▶ **Records supplied**:
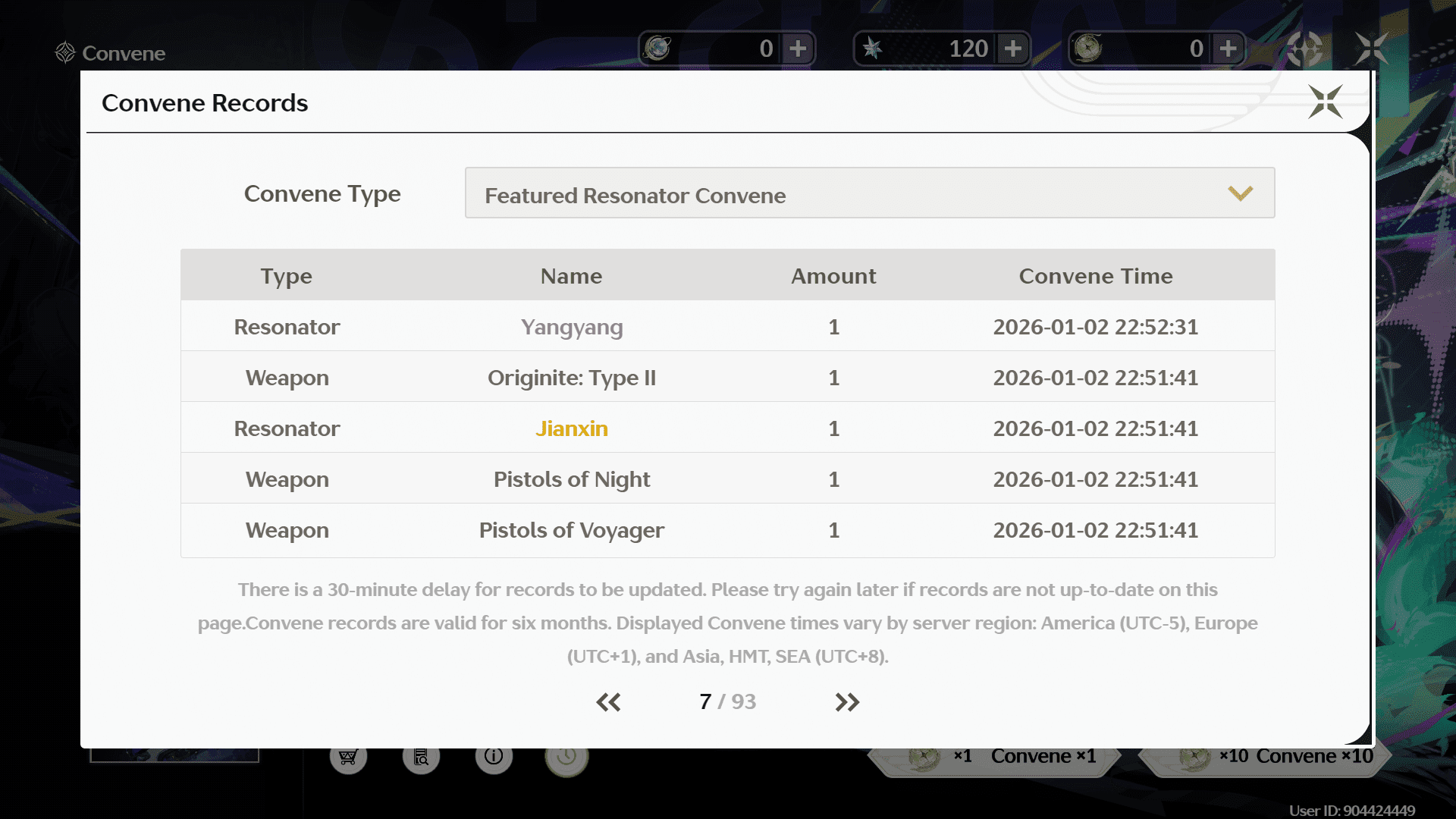Image resolution: width=1456 pixels, height=819 pixels.
Task: Click the Name column header
Action: pos(571,276)
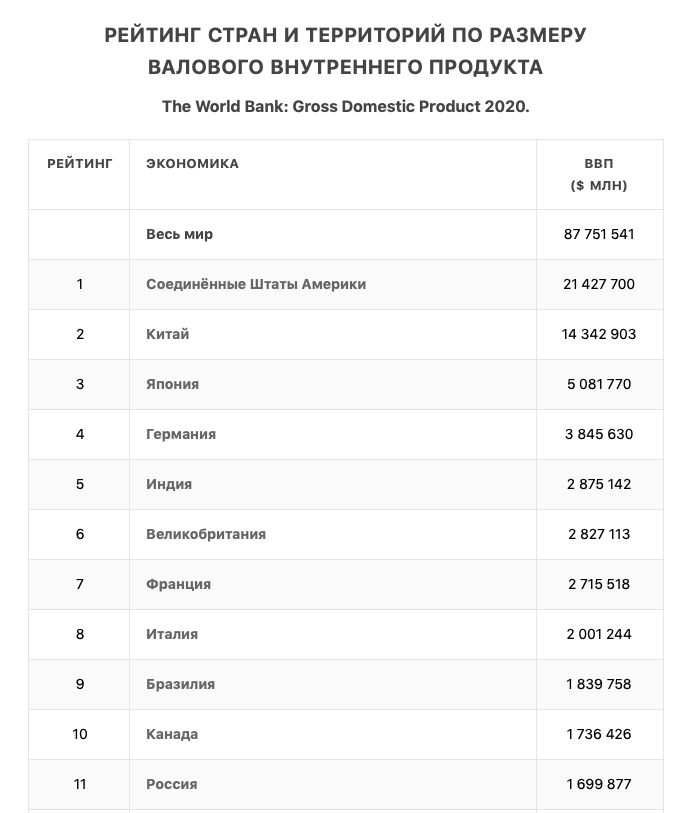Click the Рейтинг column header
678x813 pixels.
click(x=80, y=163)
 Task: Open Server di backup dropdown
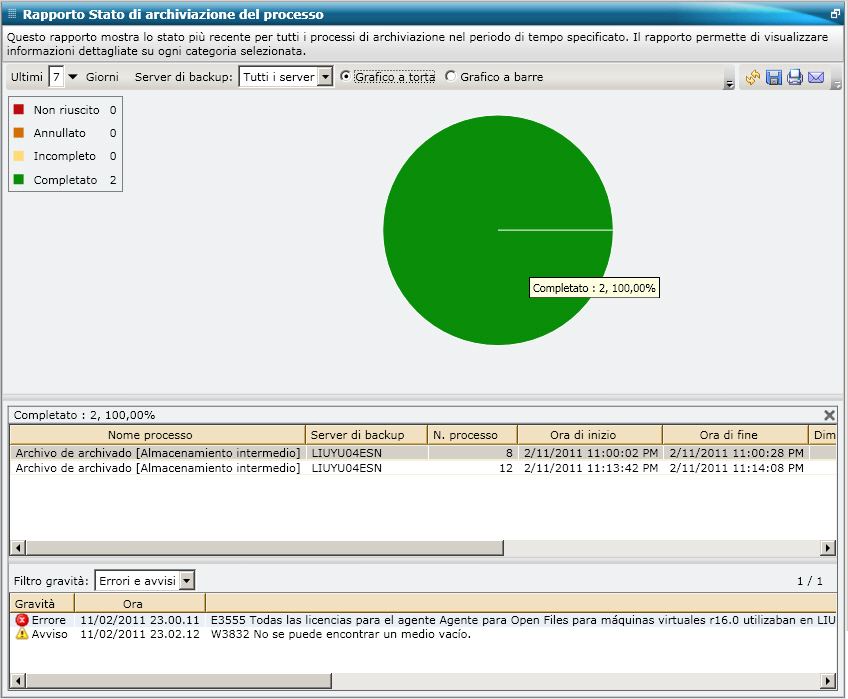[x=324, y=77]
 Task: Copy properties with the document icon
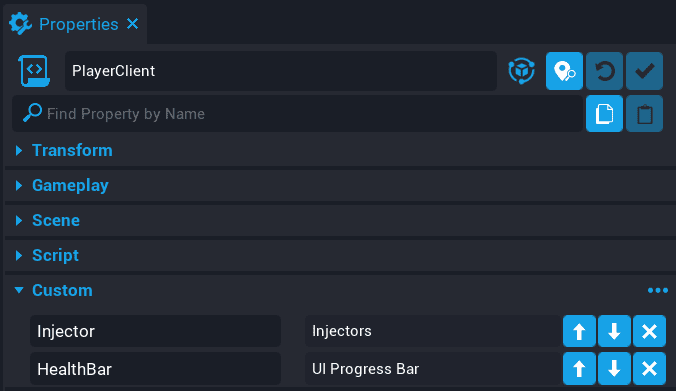(604, 114)
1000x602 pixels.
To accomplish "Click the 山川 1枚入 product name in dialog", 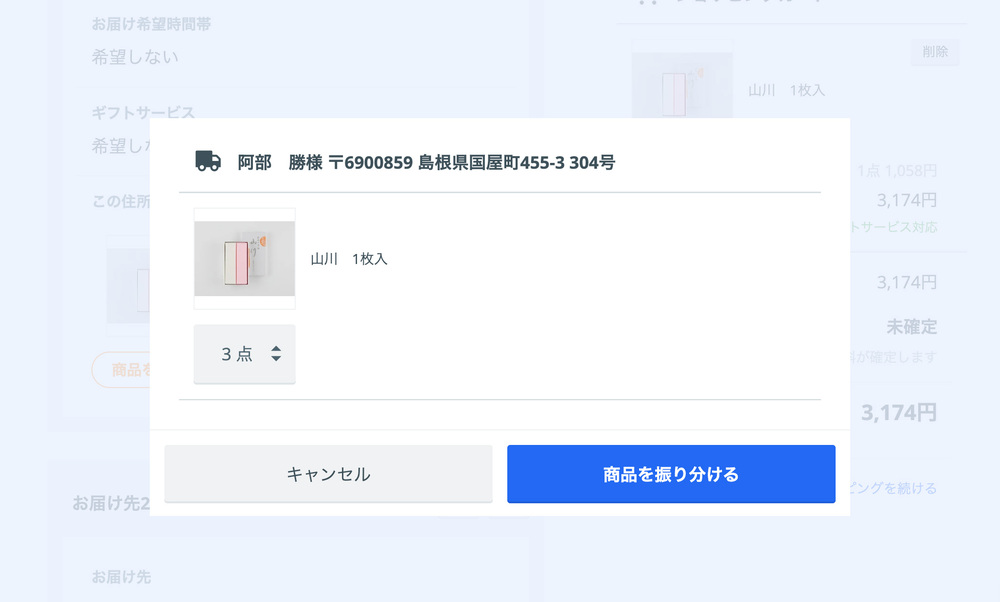I will coord(349,259).
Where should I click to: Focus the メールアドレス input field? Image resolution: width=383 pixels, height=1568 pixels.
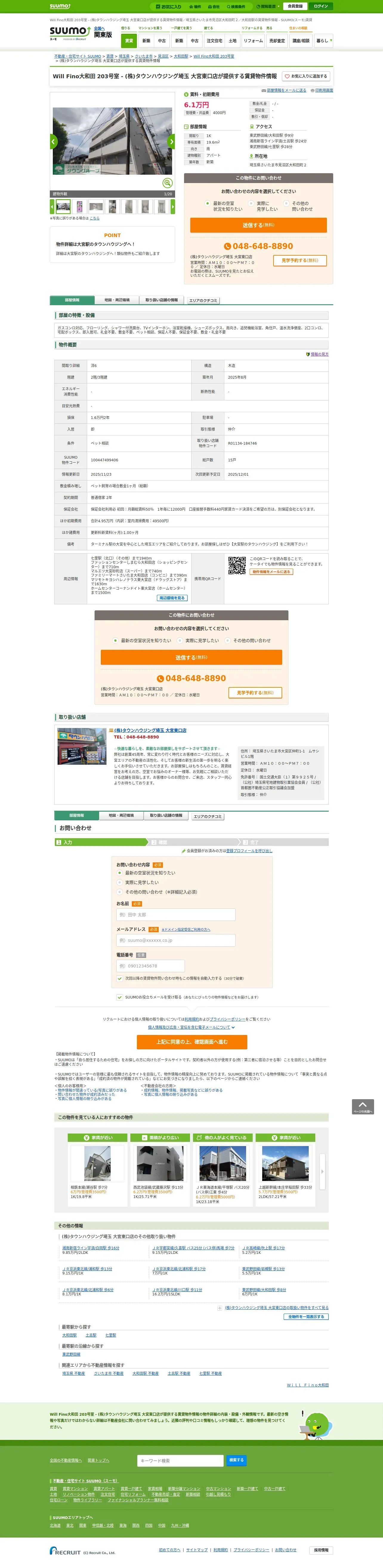click(x=176, y=940)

▶ **To do**:
Recast the part of the listing above as a two-column CSV, from the line with "Where should I" up to and including the last line of the listing. Use the columns request and answer, one row per request, with each field in quotes, line breaks turned into spaces, and the pictures left out.

▶ **Finished exercise**:
request,answer
"Where should I click to: Focus the メールアドレス input field? Image resolution: width=383 pixels, height=1568 pixels.","click(x=176, y=940)"